What is being asked | In the entries that follow, the first line to write out is the one containing "Given: Open the Roughness Channel R dropdown", and the last is the one containing "Task: Expand the COMAC ARJ21 row". Reproduce that stretch exactly, with nothing before or after it.

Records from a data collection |
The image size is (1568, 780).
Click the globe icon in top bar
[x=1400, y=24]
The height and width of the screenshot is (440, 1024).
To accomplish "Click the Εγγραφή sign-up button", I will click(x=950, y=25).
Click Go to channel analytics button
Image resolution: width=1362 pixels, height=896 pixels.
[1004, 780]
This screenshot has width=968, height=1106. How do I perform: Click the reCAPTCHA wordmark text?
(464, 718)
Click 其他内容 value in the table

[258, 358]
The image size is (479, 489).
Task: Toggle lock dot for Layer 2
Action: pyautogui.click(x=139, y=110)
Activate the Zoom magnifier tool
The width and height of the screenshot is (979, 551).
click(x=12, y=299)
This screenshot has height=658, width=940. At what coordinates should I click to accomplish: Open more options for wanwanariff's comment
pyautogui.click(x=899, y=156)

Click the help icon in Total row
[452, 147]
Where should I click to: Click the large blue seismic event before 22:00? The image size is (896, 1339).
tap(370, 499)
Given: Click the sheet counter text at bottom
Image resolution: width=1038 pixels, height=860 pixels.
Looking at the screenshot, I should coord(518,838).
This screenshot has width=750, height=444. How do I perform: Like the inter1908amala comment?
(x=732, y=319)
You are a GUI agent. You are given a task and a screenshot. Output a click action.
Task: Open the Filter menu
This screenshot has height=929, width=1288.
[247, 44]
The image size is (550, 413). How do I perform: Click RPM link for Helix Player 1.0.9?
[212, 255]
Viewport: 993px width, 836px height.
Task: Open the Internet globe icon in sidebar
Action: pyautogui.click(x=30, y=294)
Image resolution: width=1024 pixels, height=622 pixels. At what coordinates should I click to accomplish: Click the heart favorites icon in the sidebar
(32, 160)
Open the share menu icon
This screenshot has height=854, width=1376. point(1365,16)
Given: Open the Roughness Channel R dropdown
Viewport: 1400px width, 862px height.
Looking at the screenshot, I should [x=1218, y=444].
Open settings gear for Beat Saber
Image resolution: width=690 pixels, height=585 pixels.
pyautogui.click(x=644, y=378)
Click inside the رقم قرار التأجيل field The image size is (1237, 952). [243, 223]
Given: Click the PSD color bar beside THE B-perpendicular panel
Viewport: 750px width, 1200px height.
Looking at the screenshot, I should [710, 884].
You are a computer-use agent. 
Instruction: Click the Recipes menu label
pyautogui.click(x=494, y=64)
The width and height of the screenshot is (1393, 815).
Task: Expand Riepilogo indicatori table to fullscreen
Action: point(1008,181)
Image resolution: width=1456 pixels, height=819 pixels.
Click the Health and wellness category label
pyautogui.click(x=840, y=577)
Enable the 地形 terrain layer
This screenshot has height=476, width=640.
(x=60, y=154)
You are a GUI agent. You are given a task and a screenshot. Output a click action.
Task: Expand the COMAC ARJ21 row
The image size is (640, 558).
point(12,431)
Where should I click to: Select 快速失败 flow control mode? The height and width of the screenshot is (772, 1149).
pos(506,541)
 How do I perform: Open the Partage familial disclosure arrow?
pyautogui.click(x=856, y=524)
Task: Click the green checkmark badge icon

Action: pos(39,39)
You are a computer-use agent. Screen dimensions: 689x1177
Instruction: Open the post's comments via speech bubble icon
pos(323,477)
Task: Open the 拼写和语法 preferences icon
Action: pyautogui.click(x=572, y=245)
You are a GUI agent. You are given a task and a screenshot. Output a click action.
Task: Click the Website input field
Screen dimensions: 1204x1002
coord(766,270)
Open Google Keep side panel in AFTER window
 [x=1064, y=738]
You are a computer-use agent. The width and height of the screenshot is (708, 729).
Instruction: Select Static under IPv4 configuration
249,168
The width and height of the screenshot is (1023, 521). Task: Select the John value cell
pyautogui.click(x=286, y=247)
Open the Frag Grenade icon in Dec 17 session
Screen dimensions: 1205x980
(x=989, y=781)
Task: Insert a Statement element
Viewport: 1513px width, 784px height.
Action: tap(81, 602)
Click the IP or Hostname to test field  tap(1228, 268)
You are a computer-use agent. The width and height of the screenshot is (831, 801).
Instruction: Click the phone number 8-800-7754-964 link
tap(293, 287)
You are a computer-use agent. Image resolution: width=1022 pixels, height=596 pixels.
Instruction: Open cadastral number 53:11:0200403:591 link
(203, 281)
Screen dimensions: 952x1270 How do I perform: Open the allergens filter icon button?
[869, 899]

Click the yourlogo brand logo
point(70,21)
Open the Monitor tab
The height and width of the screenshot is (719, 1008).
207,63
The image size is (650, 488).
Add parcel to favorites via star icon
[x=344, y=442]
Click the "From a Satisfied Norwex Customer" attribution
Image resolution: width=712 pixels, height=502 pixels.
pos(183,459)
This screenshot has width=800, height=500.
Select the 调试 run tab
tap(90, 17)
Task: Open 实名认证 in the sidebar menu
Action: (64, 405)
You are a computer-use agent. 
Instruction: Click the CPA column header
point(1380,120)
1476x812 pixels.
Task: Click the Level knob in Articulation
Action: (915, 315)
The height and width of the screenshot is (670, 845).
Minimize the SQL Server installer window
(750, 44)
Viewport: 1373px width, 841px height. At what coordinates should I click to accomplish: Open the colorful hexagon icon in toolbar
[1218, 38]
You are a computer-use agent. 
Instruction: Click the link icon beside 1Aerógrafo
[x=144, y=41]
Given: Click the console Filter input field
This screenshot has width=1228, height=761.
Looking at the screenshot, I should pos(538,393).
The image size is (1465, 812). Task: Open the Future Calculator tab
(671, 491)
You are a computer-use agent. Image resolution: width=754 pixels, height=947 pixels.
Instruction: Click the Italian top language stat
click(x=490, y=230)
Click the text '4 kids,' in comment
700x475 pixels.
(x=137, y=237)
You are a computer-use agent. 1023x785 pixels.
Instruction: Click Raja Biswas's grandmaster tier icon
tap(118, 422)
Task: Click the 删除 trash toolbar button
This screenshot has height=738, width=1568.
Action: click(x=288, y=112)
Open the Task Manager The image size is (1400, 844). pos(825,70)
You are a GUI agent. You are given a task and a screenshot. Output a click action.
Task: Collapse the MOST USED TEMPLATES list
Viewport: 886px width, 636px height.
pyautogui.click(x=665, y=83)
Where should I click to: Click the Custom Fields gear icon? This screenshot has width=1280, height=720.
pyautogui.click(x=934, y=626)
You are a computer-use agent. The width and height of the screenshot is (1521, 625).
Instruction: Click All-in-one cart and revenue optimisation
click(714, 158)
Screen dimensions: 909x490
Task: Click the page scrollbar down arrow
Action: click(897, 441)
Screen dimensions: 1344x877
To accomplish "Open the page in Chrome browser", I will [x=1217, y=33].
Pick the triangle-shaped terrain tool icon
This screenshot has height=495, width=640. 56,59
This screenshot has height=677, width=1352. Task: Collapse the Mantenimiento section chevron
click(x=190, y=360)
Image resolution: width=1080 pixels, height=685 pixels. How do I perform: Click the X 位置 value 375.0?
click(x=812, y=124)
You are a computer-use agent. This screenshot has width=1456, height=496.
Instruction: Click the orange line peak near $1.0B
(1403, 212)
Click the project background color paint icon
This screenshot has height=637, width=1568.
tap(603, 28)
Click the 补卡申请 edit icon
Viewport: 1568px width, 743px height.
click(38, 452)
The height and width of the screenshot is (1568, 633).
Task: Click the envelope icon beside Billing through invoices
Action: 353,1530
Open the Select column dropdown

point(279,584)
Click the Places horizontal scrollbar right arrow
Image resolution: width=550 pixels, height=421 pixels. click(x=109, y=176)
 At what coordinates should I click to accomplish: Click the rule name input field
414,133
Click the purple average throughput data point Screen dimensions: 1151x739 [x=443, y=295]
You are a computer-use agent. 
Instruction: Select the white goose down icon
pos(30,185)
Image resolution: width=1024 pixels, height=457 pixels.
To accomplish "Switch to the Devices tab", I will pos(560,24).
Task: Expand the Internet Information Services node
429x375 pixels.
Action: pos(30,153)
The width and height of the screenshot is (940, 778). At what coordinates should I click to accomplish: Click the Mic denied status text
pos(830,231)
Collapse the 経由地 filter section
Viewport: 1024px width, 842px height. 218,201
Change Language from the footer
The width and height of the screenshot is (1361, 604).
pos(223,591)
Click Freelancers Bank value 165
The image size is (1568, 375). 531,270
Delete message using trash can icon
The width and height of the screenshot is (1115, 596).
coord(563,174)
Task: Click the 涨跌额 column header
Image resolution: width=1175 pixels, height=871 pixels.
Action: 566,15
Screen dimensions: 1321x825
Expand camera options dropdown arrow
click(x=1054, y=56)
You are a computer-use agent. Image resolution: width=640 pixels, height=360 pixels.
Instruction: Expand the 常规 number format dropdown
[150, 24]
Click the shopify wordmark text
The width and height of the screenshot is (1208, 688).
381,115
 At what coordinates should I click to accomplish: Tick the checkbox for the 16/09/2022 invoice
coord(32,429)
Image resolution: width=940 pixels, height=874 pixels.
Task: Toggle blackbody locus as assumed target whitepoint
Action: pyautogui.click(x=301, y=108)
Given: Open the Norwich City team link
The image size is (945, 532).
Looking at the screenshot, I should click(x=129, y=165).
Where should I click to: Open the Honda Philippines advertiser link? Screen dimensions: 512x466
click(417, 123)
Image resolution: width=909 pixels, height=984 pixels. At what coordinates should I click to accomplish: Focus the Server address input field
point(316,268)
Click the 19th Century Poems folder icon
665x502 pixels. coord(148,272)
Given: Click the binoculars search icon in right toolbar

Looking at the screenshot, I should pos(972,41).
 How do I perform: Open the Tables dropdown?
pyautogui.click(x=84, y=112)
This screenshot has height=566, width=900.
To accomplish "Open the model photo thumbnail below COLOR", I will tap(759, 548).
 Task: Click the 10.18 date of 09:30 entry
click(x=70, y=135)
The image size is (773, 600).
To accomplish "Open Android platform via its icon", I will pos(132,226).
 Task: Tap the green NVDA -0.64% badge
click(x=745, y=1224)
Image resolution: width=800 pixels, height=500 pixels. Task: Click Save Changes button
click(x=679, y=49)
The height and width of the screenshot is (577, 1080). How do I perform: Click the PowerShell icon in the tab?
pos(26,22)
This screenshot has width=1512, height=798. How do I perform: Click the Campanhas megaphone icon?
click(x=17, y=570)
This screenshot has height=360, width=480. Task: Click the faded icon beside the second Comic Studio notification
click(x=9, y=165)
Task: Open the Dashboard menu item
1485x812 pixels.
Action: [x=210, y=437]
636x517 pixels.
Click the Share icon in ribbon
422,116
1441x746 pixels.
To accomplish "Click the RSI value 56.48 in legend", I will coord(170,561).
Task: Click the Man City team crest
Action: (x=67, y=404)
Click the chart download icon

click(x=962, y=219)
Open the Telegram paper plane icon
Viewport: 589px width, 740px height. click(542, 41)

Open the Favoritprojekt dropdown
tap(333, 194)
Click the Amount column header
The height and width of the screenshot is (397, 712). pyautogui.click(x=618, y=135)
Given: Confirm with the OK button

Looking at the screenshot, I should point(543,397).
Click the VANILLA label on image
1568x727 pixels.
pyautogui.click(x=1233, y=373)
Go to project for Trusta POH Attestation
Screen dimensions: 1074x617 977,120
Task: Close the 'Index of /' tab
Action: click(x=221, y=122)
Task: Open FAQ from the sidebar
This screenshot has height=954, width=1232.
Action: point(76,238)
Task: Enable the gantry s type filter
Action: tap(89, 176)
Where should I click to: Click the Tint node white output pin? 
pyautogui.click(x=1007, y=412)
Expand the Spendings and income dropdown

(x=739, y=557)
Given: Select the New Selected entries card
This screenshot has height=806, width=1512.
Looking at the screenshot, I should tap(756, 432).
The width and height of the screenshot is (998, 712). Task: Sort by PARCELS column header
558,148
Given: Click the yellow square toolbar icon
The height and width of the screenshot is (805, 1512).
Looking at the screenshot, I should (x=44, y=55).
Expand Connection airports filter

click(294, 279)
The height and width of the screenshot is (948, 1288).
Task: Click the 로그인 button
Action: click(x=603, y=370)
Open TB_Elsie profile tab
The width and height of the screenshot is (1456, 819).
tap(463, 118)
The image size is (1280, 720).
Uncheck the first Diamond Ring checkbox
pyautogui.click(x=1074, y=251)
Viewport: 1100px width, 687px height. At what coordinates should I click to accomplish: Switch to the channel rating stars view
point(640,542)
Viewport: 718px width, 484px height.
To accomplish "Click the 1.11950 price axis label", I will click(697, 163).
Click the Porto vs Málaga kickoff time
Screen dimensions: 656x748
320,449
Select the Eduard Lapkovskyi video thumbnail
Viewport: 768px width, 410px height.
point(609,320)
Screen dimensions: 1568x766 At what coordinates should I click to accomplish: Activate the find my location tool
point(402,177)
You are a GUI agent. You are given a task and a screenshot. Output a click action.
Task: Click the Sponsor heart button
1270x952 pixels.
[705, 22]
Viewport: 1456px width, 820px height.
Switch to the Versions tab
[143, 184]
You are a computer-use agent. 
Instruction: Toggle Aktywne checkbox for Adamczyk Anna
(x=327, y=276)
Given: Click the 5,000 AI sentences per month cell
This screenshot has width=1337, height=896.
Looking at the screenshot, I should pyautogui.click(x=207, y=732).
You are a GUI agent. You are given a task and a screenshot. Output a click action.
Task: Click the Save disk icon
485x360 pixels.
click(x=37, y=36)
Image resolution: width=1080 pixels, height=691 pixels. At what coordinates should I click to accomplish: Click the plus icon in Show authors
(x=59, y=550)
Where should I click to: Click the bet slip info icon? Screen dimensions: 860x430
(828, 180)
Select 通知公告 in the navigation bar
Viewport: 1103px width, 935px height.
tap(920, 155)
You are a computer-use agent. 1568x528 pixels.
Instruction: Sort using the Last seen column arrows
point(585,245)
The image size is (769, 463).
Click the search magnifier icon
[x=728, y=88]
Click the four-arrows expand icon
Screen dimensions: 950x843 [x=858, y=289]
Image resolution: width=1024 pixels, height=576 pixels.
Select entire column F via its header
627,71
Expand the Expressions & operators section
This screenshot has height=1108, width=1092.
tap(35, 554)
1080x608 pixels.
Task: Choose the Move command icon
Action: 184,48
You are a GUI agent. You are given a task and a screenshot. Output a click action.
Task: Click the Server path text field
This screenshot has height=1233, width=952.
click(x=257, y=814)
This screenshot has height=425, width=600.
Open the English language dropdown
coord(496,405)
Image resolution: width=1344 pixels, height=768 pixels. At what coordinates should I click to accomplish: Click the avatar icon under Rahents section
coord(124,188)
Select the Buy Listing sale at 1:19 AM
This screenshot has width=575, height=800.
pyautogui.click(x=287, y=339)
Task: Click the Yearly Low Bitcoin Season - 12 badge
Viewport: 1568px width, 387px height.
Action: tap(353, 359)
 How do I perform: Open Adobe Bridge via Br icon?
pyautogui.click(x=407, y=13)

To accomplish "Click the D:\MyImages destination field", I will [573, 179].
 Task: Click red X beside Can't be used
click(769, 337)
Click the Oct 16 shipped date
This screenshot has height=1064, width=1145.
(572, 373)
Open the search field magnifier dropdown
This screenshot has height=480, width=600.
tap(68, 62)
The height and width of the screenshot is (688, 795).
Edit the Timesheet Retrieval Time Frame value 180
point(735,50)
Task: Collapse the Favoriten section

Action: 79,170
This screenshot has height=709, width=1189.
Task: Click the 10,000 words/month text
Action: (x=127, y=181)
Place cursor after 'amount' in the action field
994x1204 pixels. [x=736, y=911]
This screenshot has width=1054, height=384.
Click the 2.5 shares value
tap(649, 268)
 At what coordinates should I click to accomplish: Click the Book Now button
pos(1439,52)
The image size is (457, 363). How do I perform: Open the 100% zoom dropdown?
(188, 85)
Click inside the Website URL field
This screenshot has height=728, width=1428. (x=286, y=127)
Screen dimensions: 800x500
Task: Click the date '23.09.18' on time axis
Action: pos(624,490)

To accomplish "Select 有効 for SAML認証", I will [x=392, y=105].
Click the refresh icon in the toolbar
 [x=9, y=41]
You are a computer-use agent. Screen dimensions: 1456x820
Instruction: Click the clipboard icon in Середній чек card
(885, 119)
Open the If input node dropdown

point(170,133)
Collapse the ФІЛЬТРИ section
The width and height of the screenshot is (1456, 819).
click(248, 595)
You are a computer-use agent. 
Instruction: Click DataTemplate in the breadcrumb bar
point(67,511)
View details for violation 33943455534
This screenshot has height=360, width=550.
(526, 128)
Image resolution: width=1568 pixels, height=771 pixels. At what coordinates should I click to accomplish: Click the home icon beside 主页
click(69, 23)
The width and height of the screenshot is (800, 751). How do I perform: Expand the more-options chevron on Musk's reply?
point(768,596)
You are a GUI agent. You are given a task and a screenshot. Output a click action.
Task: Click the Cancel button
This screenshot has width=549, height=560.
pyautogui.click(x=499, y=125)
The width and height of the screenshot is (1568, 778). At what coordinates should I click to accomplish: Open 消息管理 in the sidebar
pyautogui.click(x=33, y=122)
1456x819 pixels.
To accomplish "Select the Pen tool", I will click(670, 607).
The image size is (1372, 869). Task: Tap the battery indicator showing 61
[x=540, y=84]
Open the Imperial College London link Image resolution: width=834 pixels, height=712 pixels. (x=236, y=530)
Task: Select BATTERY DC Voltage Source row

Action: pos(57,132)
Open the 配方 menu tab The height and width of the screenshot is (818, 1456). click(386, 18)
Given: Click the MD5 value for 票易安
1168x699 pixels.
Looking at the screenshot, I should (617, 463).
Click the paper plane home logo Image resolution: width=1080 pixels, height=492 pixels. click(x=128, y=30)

Problem solution |
Given: Open the Roughness Channel R dropdown
Viewport: 1400px width, 862px height.
Looking at the screenshot, I should [x=1218, y=444].
Open settings gear for Beat Saber
Image resolution: width=690 pixels, height=585 pixels.
pyautogui.click(x=644, y=378)
Click inside the رقم قرار التأجيل field The image size is (1237, 952). [243, 223]
Given: Click the PSD color bar beside THE B-perpendicular panel
Viewport: 750px width, 1200px height.
Looking at the screenshot, I should [710, 884].
You are a computer-use agent. 
Instruction: Click the Recipes menu label
pyautogui.click(x=494, y=64)
The width and height of the screenshot is (1393, 815).
Task: Expand Riepilogo indicatori table to fullscreen
Action: point(1008,181)
Image resolution: width=1456 pixels, height=819 pixels.
Click the Health and wellness category label
pyautogui.click(x=840, y=577)
Enable the 地形 terrain layer
This screenshot has height=476, width=640.
(x=60, y=154)
You are a GUI agent. You are given a task and a screenshot. Output a click action.
Task: Expand the COMAC ARJ21 row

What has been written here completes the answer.